Segment Open
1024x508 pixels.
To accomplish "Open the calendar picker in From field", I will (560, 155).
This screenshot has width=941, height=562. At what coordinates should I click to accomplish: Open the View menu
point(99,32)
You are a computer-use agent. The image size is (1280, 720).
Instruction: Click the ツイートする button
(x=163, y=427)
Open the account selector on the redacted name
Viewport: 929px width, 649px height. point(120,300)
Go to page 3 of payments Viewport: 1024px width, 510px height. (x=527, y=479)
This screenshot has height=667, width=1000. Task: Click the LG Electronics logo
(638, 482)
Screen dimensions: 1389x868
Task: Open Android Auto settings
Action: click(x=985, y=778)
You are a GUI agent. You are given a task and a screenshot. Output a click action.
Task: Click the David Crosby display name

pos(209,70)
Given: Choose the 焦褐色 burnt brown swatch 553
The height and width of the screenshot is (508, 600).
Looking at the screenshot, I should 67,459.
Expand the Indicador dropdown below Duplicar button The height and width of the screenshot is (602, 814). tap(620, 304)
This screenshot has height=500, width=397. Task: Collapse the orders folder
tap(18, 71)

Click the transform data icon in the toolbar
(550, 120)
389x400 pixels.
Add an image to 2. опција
Segment Closed
— EXERCISE PROMPT —
Take the material above and return all of it exactly.

— RESPONSE TO THE TASK —
1024x508 pixels.
To accomplish "Open the calendar picker in From field", I will (560, 155).
This screenshot has width=941, height=562. At what coordinates should I click to accomplish: Open the View menu
point(99,32)
You are a computer-use agent. The image size is (1280, 720).
Instruction: Click the ツイートする button
(x=163, y=427)
Open the account selector on the redacted name
Viewport: 929px width, 649px height. point(120,300)
Go to page 3 of payments Viewport: 1024px width, 510px height. (x=527, y=479)
This screenshot has height=667, width=1000. Task: Click the LG Electronics logo
(638, 482)
Screen dimensions: 1389x868
Task: Open Android Auto settings
Action: click(x=985, y=778)
You are a GUI agent. You are given a task and a screenshot. Output a click action.
Task: Click the David Crosby display name

pos(209,70)
Given: Choose the 焦褐色 burnt brown swatch 553
The height and width of the screenshot is (508, 600).
Looking at the screenshot, I should 67,459.
Expand the Indicador dropdown below Duplicar button The height and width of the screenshot is (602, 814). tap(620, 304)
This screenshot has height=500, width=397. Task: Collapse the orders folder
tap(18, 71)

Click the transform data icon in the toolbar
(550, 120)
389x400 pixels.
Add an image to 2. опција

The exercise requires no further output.